March 9, 2015 1:28:25 am
Three months after Shrikar Pardeshi was given over the additional charge of the Pune Mahanagar Parivahan Mahamandal Ltd (PMPML) with the objective of steering it out of the abyss that it was sinking in, the city’s transport undertaking that ferries 11 lakh commuters is witnessing a change in its fortunes, but the change is not exactly to the liking of its commuters.
Commuter organisations, who had high expectations from Pardeshi, feel let down, especially as breakdown of buses has not come down to the level that they expected and the “steep fare hike” resorted to by the PMPML in December has also not come down.

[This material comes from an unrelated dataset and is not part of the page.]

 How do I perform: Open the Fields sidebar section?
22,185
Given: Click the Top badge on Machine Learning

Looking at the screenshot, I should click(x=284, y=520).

While Pardeshi argues that breakdowns have reduced, earnings have gone up and more buses are now on roads than three months back, commuter organisations like the PMP Pravasi Manch say “that is just not enough and much more is needed to be done to make the transport undertaking commuter-friendly.”
Jugal Rathi, who heads the PMP Pravasi Manch, said the biggest blow that commuters suffered was related to rates of daily passes. “The daily rate of pass was hiked despite the Regional Transport Authority denying permission to do so. If the daily rate of pass is reduced to Rs 50 from Rs 70, it will be a big relief for commuters,” says Rathi.
Another irritant for commuters is the fares for second stage–a travel preferred by maximum number of commuters. “Up to the second stage of 10 km, the fares of PMPML were Rs 10 till December. For the first three stages it was Rs 5. This means, Rs 5 was in use only for the first stage whereas for the second stage the fare was Rs 10. This was highly convenient for commuters as large number of travel between 6 to 10 km. There are very few who travel from first stop to the last,” he said.
What has happened because of Rs 15 fare, Rathi said was that everyday the commuters and conductors battled over change. “The conductors do not have loose change to return and neither the commuters carry change. Therefore, the second stage travel, which is popular, has become a headache for daily commuters,” said Rathi.
Commuters rued that on several occasions, they forgot to collect the balance Rs 5, which went to the PMPML coffers. Conductors, on the other hand, said they too were helpless as PMPML did not provide them loose change.
Rathi added that if the PMPML was not interested in reducing the entire fares, it should at least reduce these fares. “Actually, PMPML is in position to reduce the fares since it claims that it’s earnings have gone up and the diesel prices have also come down,” he said.
PMPML, however, said that at present it wasn’t in a position to lower the fares as it was staring at a huge outstanding of Rs 89 crore. “We are awaiting Rs 45-crore financial assistance from the PMC and PCMC. This will reduce our outstanding bill. However, we still need Rs 45 crore to pay off our debts,” Pardeshi said. Though diesel prices have been reduced, he said, PMPML ran 60 per cent of its buses on CNG whose prices had not reduced in the past few months. “Therefore, it is not possible to reduce the fares,” he said. Pardeshi pointed out that he had managed to bring 250 more buses on roads every day. “When I joined the PMPML, only 1,250 buses used to ply on city roads. Now, over 1,500 buses are on road daily. We are working overtime to reduce the number of breakdowns. Soon, around 100 buses will be on roads. These buses had some engine-related work and are being repaired on an urgent basis,” he said.
Commuters pointed out that windows of several buses were jammed. Besides, drivers refused to stop buses even if commuters waved frantically. On the Pune-Mumbai highway, commuters said the buses jumped on speed-breakers so dangerously that it could claim the life commuters. “People, especially women, avoid sitting on the last seats of the PMPML buses. The buses jump nastily when the rear wheel lands on speed-breakers. Either the drivers have not been trained properly or the PMPML should ask civic bodies to reduce the height of speed-breakers before it is too late,” said Rajendra Verma, a civic activist.